Correlations in optically-controlled quantum emitters

TL;DR

This paper investigates how external laser excitation influences quantum and classical correlations in individual quantum emitters, revealing conditions where quantum correlations surpass classical ones and emphasizing the importance of proper entanglement measures.

Contribution

It analytically demonstrates that quantum discord can exceed classical correlations in quantum emitters, challenging previous assumptions, and explores how laser control can optimize quantum correlations.

Findings

Quantum discord can be greater than classical correlations during evolution.

External laser fields can enhance quantum correlations.

Proper entanglement measures are crucial for accurate analysis.

Abstract

We address the problem of optically controlling and quantifying the dissipative dynamics of quantum and classical correlations in a set-up of individual quantum emitters under external laser excitation.

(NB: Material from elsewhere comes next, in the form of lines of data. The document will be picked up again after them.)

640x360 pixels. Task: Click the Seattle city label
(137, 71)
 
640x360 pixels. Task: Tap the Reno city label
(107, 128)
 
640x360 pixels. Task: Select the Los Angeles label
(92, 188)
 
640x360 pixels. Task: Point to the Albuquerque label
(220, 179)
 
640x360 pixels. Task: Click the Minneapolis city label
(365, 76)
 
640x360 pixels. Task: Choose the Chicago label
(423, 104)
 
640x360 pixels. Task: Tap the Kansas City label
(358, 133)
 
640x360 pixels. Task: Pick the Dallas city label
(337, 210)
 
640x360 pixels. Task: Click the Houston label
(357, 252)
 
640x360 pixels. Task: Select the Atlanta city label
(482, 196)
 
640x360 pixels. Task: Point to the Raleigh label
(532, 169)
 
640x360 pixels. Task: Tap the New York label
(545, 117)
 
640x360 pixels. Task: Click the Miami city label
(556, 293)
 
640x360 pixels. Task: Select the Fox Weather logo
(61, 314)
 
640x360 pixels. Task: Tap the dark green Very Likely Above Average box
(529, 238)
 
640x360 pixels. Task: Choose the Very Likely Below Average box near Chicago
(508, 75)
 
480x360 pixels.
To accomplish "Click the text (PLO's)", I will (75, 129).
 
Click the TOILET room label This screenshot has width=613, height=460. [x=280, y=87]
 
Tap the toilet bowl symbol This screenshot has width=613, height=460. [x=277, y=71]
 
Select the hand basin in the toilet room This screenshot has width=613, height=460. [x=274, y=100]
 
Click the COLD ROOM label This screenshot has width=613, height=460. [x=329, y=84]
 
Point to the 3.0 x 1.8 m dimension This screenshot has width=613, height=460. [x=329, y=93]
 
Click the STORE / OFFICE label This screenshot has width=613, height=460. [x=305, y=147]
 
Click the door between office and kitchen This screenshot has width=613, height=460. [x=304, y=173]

We show that both types of correlations, the former measured by the quantum discord, are present in the system's evolution even though the emitters may exhibit an early stage disentanglement. In the absence of external laser pumping,we demonstrate analytically, for a set of suitable initial states, that there is an entropy bound for which quantum discord and entanglement of the emitters are always greater than classical correlations, thus disproving an early conjecture that classical correlations are greater than quantum correlations. Furthermore, we show that quantum correlations can also be greater than classical correlations when the system is driven by a laser field. For scenarios where the emitters' quantum correlations are below their classical counterparts, an optimization of the evolution of the quantum correlations can be carried out by appropriately tailoring the amplitude of the laser field and the emitters' dipole-dipole interaction. We stress the importance of using the entanglement of formation, rather than the concurrence, as the entanglement measure, since the latter can grow beyond the total correlations and thus give incorrect results on the actual system's degree of entanglement.